> _Material for this task_:
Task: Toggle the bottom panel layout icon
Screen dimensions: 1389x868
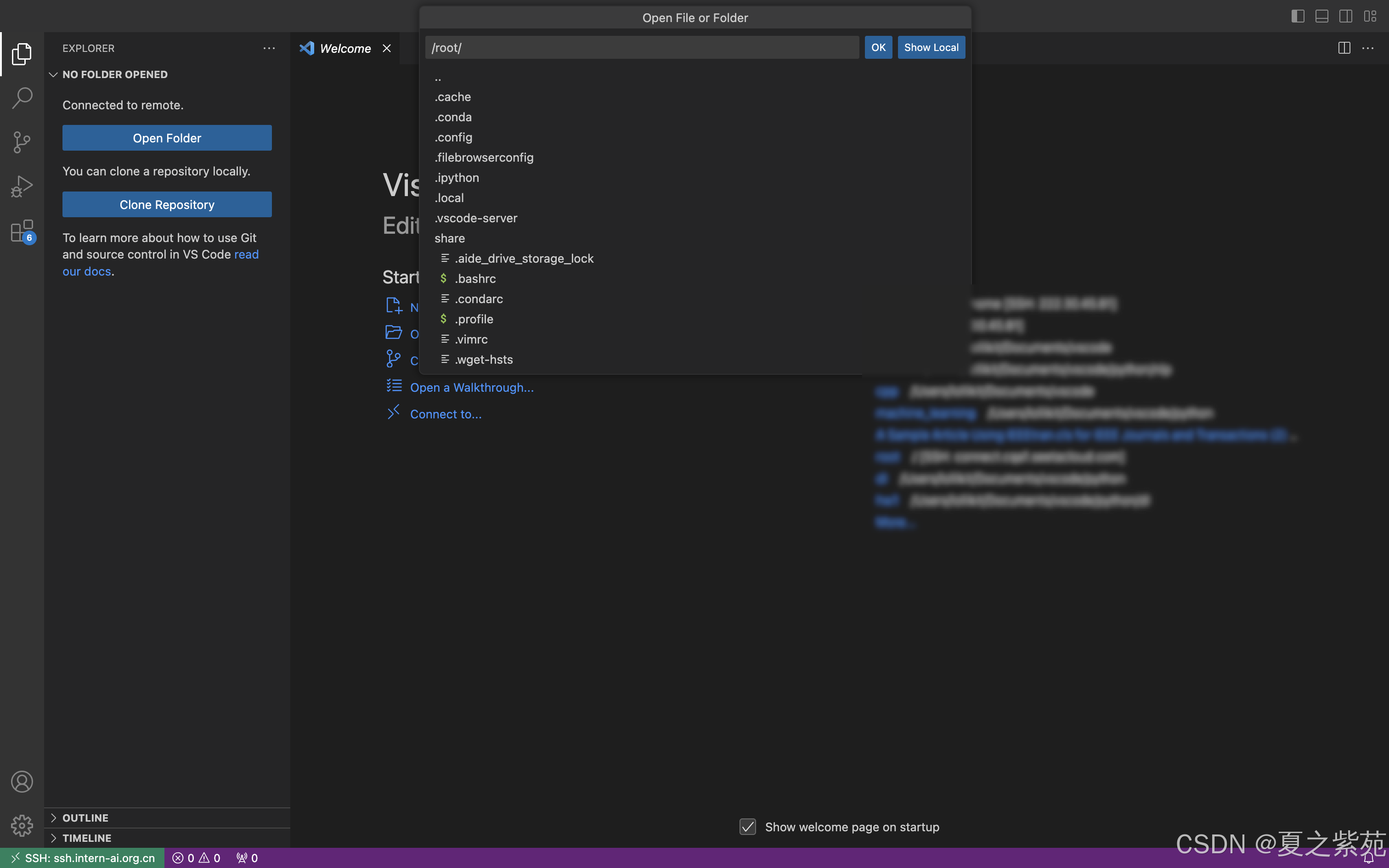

==

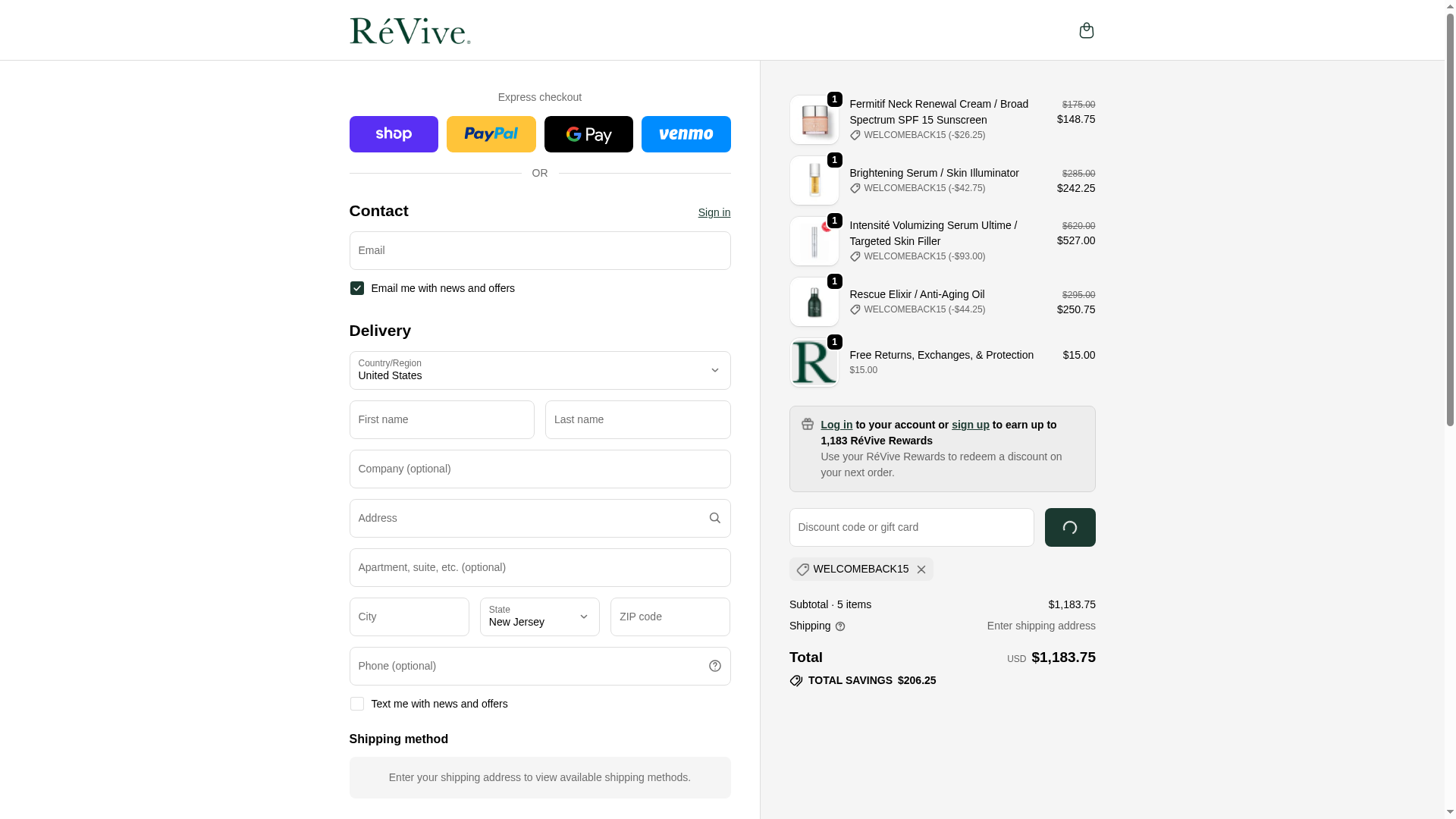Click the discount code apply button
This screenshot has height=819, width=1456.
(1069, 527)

---

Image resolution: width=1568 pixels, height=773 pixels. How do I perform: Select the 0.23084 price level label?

> _Exercise brief_: Produce a word-for-word copy of everything above from the line holding "Task: Toggle the bottom panel layout icon" down to the line holding "Screen dimensions: 1389x868", with both of those lines kept.

> _Reply to the exercise_:
Task: Toggle the bottom panel layout icon
Screen dimensions: 1389x868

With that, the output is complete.